MetaboNet was created in response to growing interest in RTU researchers’ expertise and equipment. Clients often request analysis to determine the types and quantities of metabolites in biological samples, mostly blood.
This type of information is crucial for metabolic research. According to Kristaps Kļaviņš, RTU lead researcher, associate professor, and co-founder of MetaboNet, metabolism is a general process occurring in every organism and reacts to various internal and external environmental factors - for example, metabolism changes under the influence of different diseases.
A metabolite is an intermediate or end product of metabolism.
MetaboNet’s clients include universities, biotech firms, and pharmaceutical companies that use the acquired data in their research.
For instance, MetaboNet collaborated with the Danish company Biogenity to study plant metabolism. Thanks to MetaboNet’s services, the research resulted in a high-level scientific publication in the Nature journal. Another partner is Cellbox Labs, which develops so-called organ-on-chip devices used to test drug substances or dietary supplements. Metabolism research is also valuable here.
In the lab where MetaboNet analyses samples, multiple instruments hum in the background. Kļaviņš explains: “Here we insert the sample. When we receive a blood sample, we extract 10 microliters, process it, and place it into a small 1-millilitre vial, which is then loaded into this device - a liquid chromatograph. From there, two microliters are taken for analysis in the chromatograph’s core, the column.”
Project manager and RTU research assistant Annija Vaska adds: “From the sample, a needle extracts the compound, which then travels through tiny capillaries in the column together with the mobile phase and enters the mass spectrometer.”
The mobile phase consists of solvents that aid the analysis.
“This is the mass spectrometer, which measures mass with extremely high precision. We’re taught in school that hydrogen has a mass of one, but this instrument measures it as 1.0076. This means we can measure mass very accurately, helping us identify unknown substances or pinpoint specific compounds within complex mixtures,” Vaska notes.
Blood, for example, contains thousands of substances. The device shows which ones are present and in what concentration.
The spectrometer is connected to the liquid chromatograph, which separates complex mixtures into components.
Each sample is analysed over 10 to 15 minutes. Researchers can load the device with samples before the weekend and start analysing the gigabyte-sized datasets on Monday morning.
There are other companies analysing metabolites in biological samples, especially in Germany and the USA, but these are large corporations that only accept large-scale orders. MetaboNet, however, is willing to analyse even a single sample. Kļaviņš adds that while one sample often begins the discussion, clients typically return with larger orders. Moreover, larger companies tend to operate more slowly than MetaboNet.

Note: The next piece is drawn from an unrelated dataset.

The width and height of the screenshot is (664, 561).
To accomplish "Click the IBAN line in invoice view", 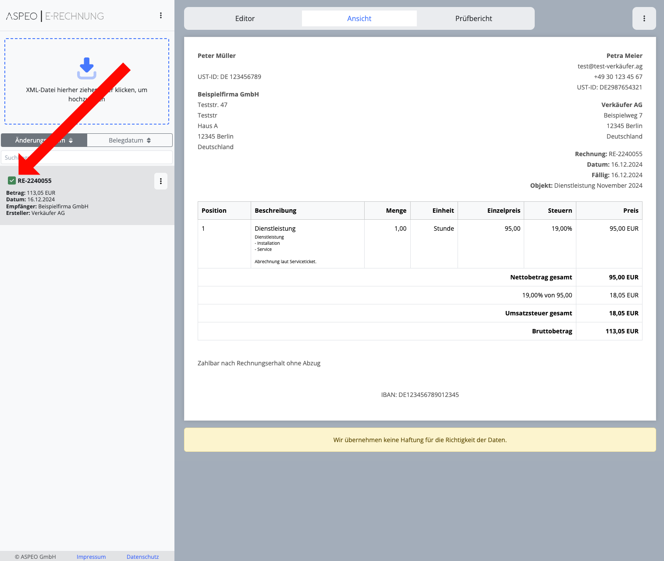I will [419, 395].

Kļaviņš points out another feature that distinguishes MetaboNet from its competitors: “Because we are scientists ourselves and understand how scientists think, we don’t just approach this commercially. We engage in the entire process, from research planning to implementation. For instance, regarding blood samples: What type of blood should be taken? How much? From where? In the morning or evening? These details have a significant impact.”
The scientists at MetaboNet also assist with data interpretation. When asked why a startup is necessary and why a university can’t provide such services, Kļaviņš explains that a company is much more flexible than academic institutions. For example, it can quickly and temporarily hire a needed expert.
Kļaviņš entered the field of metabolism research by chance. He earned a master’s degree in chemistry from the University of Latvia, specialising in analytical chemistry with a focus on mass spectrometry. He pursued his PhD in Austria, joining a research group that used biotechnology to study metabolism, and earned a doctorate in biotechnology. He continued working in Austria, searching for blood biomarkers that could, for example, help detect Alzheimer’s or various cancers. He also worked in Vienna at one of the world’s leading molecular biology research centres. Upon returning to Latvia, he began working at the RTU Baltic Biomaterials Excellence Centre, where he further developed metabolism measurement techniques.